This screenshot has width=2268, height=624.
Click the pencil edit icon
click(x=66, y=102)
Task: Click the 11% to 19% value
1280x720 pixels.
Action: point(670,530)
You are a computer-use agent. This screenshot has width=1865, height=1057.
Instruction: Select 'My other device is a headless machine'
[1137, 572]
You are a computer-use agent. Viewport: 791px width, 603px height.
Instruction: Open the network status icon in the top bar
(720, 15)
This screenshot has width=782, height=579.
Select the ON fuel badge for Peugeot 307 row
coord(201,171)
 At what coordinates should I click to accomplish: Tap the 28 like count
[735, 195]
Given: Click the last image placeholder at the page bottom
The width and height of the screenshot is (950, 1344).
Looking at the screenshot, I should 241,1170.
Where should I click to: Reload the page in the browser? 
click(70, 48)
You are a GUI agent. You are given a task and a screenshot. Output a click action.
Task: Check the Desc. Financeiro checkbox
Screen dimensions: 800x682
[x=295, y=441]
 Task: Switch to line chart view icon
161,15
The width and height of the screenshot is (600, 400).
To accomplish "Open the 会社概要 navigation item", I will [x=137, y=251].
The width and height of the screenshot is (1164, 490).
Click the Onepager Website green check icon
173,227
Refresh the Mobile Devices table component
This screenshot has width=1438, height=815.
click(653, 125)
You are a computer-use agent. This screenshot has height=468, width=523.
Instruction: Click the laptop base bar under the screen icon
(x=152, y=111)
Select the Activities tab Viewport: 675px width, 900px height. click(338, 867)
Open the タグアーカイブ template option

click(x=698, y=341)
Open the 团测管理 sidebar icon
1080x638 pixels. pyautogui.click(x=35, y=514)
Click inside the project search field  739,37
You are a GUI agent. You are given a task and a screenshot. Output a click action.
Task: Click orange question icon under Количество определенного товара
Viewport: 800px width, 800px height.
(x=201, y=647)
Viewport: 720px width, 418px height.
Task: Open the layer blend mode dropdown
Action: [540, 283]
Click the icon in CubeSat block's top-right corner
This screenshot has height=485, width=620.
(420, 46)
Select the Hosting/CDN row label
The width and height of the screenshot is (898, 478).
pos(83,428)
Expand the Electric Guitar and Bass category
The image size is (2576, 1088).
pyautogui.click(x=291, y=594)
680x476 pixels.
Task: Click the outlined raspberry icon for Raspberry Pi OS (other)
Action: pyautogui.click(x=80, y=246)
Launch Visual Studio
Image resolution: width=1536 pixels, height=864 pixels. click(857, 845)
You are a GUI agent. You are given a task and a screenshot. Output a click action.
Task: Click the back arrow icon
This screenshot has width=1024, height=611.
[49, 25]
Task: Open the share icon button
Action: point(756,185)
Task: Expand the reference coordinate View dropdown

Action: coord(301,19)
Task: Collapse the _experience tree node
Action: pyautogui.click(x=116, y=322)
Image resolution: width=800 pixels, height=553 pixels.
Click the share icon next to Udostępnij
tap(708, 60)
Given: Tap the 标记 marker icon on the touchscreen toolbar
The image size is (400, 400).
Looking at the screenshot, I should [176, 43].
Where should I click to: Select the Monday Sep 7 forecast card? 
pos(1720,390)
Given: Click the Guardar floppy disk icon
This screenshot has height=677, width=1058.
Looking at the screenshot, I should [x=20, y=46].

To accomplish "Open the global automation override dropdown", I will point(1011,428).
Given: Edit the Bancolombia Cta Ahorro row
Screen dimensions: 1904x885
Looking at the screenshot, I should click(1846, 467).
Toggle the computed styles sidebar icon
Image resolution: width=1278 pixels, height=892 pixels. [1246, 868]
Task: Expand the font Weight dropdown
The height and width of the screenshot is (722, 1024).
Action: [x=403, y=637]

TASK OBJECTIVE: The lines from the top of the data above down to the line containing "has width=1865, height=1057." are to be copied exactly; no other line should appear.

TASK RESPONSE:
This screenshot has width=2268, height=624.
Click the pencil edit icon
click(x=66, y=102)
Task: Click the 11% to 19% value
1280x720 pixels.
Action: point(670,530)
You are a computer-use agent. This screenshot has width=1865, height=1057.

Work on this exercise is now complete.